START DATA SUPPLIED

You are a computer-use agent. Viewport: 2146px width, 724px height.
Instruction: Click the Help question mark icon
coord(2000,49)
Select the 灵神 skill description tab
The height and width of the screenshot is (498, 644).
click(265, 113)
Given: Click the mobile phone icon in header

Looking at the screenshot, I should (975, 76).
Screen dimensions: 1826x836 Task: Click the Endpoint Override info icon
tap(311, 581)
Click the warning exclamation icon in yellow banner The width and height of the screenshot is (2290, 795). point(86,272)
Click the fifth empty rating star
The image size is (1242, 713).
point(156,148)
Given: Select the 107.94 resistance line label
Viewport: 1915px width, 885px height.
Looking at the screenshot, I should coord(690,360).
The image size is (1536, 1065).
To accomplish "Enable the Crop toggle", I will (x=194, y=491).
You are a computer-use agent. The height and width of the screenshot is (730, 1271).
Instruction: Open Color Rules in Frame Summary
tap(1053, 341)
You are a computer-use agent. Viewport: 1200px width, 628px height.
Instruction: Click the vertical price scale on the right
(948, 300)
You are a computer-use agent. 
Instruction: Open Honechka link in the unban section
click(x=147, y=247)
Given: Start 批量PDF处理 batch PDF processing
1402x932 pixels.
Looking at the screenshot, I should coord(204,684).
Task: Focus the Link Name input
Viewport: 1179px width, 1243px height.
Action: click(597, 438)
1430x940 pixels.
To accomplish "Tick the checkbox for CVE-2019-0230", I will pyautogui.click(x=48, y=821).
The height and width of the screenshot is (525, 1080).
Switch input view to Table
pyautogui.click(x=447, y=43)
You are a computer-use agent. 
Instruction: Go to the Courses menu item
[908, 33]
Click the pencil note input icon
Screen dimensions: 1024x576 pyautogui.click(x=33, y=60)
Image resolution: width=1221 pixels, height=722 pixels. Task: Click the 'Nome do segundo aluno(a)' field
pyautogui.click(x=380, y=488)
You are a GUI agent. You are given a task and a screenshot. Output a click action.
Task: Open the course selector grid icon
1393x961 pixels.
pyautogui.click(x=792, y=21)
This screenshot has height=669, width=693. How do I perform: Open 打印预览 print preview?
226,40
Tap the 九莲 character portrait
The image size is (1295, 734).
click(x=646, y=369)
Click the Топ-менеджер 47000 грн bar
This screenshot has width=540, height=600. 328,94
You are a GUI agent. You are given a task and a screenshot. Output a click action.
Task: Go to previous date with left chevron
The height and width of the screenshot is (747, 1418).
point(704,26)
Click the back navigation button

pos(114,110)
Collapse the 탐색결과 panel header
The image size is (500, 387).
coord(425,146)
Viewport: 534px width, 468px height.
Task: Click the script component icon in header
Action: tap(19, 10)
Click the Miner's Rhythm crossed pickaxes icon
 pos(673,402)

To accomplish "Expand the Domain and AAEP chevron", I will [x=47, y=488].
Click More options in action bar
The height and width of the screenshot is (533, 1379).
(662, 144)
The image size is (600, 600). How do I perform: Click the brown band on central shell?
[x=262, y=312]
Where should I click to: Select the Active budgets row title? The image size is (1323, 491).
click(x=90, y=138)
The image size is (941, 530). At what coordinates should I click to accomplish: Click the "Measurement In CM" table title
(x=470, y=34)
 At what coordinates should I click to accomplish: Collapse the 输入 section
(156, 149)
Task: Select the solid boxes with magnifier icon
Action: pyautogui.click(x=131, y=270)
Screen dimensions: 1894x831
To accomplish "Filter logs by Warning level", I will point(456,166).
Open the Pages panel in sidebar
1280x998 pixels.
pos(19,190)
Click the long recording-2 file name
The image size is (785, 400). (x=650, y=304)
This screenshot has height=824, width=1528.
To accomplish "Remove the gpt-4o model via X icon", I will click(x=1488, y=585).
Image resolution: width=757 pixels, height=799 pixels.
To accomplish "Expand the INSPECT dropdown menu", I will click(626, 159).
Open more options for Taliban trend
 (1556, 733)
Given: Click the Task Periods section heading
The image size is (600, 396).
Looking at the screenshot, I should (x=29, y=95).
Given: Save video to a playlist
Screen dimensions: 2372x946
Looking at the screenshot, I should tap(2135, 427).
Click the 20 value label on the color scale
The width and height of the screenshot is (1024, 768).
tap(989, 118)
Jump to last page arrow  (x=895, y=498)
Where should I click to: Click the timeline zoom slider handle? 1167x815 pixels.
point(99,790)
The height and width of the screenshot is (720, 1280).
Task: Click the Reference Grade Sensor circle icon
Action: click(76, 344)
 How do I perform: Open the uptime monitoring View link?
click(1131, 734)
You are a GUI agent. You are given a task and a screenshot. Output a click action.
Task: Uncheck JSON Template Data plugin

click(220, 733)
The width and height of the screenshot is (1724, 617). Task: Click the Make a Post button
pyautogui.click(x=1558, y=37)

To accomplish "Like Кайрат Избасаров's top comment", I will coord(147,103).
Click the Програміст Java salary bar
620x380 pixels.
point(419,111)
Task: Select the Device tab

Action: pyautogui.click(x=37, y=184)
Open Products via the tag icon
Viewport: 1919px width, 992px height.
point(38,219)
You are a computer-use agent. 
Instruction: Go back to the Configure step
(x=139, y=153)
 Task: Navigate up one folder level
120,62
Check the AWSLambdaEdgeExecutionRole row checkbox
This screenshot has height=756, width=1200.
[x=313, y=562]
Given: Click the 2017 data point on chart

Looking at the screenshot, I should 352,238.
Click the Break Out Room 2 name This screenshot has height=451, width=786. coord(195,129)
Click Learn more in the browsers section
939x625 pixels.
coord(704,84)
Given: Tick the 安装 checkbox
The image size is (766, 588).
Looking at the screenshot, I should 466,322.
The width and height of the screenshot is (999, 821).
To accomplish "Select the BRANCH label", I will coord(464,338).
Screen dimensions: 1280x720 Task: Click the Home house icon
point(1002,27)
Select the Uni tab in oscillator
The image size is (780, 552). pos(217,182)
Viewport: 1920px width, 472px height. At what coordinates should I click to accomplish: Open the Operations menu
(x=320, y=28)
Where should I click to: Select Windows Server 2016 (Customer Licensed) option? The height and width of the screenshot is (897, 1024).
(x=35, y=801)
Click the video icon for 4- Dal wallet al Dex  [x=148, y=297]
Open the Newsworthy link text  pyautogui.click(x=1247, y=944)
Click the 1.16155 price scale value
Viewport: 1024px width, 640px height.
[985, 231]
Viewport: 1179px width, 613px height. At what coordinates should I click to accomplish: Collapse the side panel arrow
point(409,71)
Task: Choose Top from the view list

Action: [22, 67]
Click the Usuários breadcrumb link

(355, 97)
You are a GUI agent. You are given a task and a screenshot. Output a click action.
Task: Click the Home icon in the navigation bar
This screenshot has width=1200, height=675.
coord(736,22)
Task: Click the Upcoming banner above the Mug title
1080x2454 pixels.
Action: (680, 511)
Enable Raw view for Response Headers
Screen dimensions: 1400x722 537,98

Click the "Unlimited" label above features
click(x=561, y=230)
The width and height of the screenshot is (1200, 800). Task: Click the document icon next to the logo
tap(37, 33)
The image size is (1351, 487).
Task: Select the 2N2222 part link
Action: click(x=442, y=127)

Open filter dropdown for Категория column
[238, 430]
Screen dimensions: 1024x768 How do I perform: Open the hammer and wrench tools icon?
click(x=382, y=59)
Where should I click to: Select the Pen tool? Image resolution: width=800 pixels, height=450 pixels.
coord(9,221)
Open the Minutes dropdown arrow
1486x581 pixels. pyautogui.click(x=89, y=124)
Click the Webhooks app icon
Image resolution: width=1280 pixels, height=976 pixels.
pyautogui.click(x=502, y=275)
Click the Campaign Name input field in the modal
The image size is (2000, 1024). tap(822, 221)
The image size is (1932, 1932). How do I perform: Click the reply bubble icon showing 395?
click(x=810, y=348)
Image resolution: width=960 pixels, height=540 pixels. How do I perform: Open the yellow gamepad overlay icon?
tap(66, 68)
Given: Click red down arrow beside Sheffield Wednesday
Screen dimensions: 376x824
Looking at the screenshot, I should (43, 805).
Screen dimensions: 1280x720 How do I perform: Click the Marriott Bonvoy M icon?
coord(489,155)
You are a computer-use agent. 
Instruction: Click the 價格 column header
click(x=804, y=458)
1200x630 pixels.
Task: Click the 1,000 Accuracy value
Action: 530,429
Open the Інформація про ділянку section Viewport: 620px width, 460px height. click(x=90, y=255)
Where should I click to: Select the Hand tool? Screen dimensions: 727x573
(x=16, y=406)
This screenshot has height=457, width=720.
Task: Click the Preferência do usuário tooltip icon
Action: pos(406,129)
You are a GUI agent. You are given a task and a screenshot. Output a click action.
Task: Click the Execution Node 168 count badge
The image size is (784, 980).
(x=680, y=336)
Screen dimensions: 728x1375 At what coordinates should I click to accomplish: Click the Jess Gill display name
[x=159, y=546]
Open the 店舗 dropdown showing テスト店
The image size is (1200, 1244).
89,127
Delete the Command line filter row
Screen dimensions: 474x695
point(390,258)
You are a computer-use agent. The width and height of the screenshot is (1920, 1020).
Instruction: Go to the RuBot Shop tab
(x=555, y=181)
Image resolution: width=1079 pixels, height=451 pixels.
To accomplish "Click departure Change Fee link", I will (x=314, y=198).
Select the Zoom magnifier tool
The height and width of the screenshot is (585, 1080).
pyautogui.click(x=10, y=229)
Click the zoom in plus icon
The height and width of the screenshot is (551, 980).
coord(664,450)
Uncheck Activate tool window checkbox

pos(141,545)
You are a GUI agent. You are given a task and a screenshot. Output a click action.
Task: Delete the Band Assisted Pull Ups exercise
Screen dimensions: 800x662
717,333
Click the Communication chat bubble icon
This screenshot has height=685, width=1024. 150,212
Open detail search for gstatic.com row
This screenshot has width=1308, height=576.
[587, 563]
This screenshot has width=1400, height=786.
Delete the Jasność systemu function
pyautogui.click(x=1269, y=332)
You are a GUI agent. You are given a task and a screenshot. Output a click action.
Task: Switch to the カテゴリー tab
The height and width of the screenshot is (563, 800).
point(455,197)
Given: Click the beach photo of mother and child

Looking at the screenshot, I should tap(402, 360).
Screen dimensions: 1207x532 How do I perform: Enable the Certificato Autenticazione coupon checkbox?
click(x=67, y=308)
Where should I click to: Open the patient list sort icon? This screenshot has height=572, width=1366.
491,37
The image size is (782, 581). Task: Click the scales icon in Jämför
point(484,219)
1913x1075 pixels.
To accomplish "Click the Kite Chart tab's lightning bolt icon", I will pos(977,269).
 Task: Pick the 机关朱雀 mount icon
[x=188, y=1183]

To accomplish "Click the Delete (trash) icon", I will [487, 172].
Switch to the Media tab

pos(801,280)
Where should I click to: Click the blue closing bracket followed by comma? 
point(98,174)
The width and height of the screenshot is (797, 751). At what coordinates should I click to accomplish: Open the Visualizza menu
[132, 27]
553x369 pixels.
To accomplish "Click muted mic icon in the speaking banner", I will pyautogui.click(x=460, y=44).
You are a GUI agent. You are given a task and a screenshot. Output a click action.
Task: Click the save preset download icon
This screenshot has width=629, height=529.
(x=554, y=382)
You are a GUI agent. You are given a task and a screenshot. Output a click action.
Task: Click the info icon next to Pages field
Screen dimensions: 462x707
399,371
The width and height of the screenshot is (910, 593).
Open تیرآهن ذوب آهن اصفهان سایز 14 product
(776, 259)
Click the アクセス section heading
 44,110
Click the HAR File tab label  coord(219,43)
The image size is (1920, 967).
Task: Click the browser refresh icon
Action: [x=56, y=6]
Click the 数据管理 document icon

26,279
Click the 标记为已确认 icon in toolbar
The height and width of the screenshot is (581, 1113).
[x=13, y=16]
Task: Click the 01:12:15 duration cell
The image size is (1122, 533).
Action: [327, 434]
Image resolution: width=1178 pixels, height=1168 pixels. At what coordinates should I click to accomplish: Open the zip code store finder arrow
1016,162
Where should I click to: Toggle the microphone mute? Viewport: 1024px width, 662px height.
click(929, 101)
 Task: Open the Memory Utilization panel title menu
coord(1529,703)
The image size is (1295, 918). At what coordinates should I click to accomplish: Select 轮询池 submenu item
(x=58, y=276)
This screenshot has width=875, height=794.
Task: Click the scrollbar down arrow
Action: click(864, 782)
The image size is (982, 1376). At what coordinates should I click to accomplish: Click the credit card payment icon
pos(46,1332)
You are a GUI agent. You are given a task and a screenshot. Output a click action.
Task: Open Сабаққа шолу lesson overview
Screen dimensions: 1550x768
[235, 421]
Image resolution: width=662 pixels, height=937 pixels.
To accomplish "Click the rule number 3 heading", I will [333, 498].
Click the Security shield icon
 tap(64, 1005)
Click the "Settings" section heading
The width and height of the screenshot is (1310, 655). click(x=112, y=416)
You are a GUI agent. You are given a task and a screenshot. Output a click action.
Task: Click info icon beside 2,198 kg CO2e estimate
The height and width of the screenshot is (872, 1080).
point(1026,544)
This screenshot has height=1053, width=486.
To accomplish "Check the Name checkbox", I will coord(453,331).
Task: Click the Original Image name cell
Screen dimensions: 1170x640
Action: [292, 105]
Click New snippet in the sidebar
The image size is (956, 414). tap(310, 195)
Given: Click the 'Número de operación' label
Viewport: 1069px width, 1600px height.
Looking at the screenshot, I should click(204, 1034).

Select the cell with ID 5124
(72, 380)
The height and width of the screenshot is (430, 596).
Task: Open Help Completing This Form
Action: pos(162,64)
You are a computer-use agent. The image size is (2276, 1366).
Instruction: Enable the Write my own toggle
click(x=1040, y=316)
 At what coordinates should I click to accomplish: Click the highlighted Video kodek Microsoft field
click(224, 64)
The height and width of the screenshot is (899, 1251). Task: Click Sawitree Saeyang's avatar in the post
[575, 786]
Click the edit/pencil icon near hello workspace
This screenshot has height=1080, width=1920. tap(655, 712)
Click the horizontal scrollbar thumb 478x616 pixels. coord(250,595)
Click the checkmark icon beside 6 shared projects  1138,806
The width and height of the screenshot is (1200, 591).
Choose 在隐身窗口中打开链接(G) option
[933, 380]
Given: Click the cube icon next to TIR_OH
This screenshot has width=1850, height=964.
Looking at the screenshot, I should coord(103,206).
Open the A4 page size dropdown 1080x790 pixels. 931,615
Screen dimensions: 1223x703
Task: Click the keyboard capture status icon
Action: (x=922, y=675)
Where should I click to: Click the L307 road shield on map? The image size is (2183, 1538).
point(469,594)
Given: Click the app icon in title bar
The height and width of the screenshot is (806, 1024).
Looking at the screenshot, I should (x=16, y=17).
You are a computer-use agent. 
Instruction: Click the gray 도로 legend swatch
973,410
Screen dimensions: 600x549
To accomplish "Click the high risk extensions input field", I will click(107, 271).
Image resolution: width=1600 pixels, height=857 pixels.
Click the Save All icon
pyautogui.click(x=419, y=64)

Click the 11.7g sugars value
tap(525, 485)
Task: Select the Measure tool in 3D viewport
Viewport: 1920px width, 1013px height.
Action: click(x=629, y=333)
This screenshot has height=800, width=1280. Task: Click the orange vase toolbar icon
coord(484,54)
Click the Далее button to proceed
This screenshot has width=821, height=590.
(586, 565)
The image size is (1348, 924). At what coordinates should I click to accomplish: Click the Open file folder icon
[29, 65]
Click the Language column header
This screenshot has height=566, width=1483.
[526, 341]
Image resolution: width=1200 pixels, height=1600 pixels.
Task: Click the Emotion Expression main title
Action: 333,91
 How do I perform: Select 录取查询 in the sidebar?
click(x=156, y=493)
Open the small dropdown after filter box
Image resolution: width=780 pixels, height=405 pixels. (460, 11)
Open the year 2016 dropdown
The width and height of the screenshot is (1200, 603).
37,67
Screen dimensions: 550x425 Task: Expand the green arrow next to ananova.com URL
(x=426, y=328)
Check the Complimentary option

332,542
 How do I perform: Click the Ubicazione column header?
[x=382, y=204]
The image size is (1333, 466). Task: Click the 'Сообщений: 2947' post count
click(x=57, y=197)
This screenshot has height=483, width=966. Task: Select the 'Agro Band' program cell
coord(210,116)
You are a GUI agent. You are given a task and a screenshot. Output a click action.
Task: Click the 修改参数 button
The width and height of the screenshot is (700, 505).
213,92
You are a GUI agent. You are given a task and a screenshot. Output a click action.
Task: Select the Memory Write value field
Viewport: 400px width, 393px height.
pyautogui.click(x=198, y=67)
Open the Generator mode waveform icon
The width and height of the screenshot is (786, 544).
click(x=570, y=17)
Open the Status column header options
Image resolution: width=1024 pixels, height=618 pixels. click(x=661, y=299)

END DATA SUPPLIED

# TASK
What number of lines in the data contain the word "Pages"? Give the number and nothing else.

# OUTPUT BELOW
2